Important note: With any bandage the risk of wrapping the material too tight is high. This is where practicing proper bandage technique is paramount, so that you get a feel on how tight you can add tension to the holding layer so the bandage does not slip- but not so tight that you cause swelling or cut off blood circulation to the limb.
5. Finally, if you want to carry the traditional three-layer bandage, the material required is going to include a telfa pad as your contact layer, roll gauze or kerlix as an absorbent layer, and vetwrap as your holding layer. Again, for technique refer to this blog post for more information on technique.
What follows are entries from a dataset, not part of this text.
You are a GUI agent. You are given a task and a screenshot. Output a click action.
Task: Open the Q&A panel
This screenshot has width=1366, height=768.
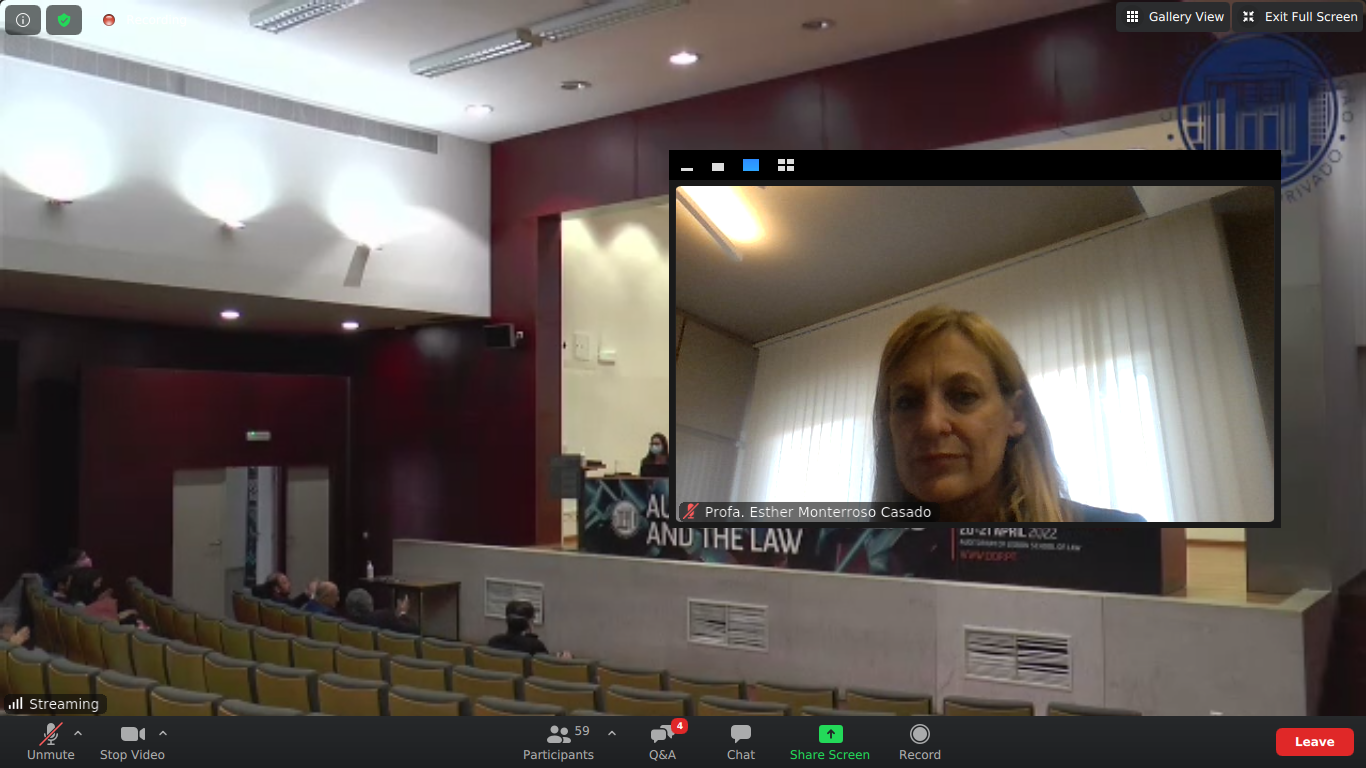point(662,742)
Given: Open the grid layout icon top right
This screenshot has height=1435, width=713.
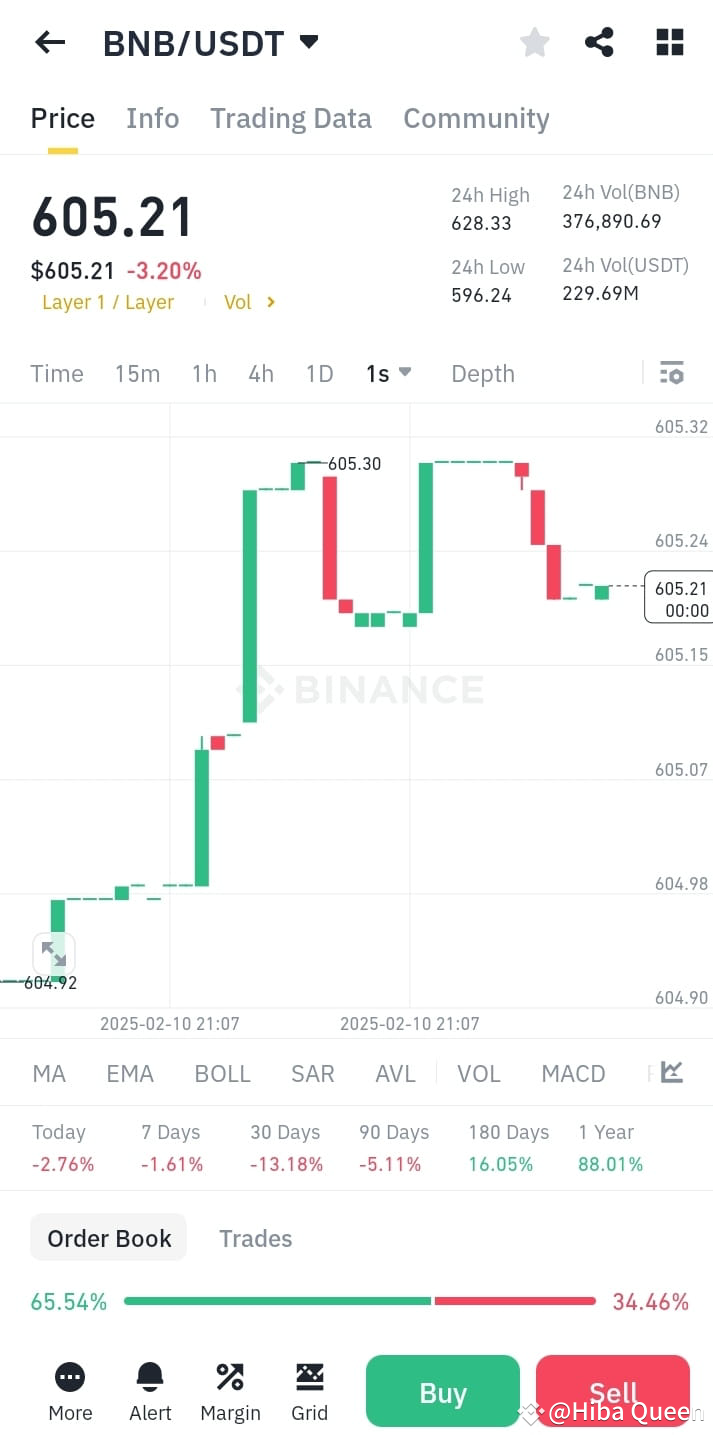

So, there you have it. I know this was a lot of information, so feel free to revisist these past two blog posts after you have had time to digest the content.
If you are anything like me you are likely geeking out on the new med kit items mentioned here in these past two blog posts and are ordering them on Amazon as we speak. Virtual fist pound to you!!
Having a complete first aid kit and practicing your bandaging technique while keeping these principles in mind will help you be more proactive and prepared for the unthinkable.
I know you have the ability to be your own dog’s first responder, and I hope by reading this article you now too feel that you can do this. This doesn’t have to be a big deal if you don’t make it one. Just stay present. Stay focused. And think towards the next logical or appropriate step.
And after the fact- revisit it to think on where you can improve, what you wish you had had on you, and how you would do things differently. It can be uncomfortable at times, but we owe it to our dogs to do our homework ahead of time and then learn from our experiences so we can approach each new situation with the confidence, competence, and capability to handle any situation.
I know you got it in you! Now you just need to believe in yourself.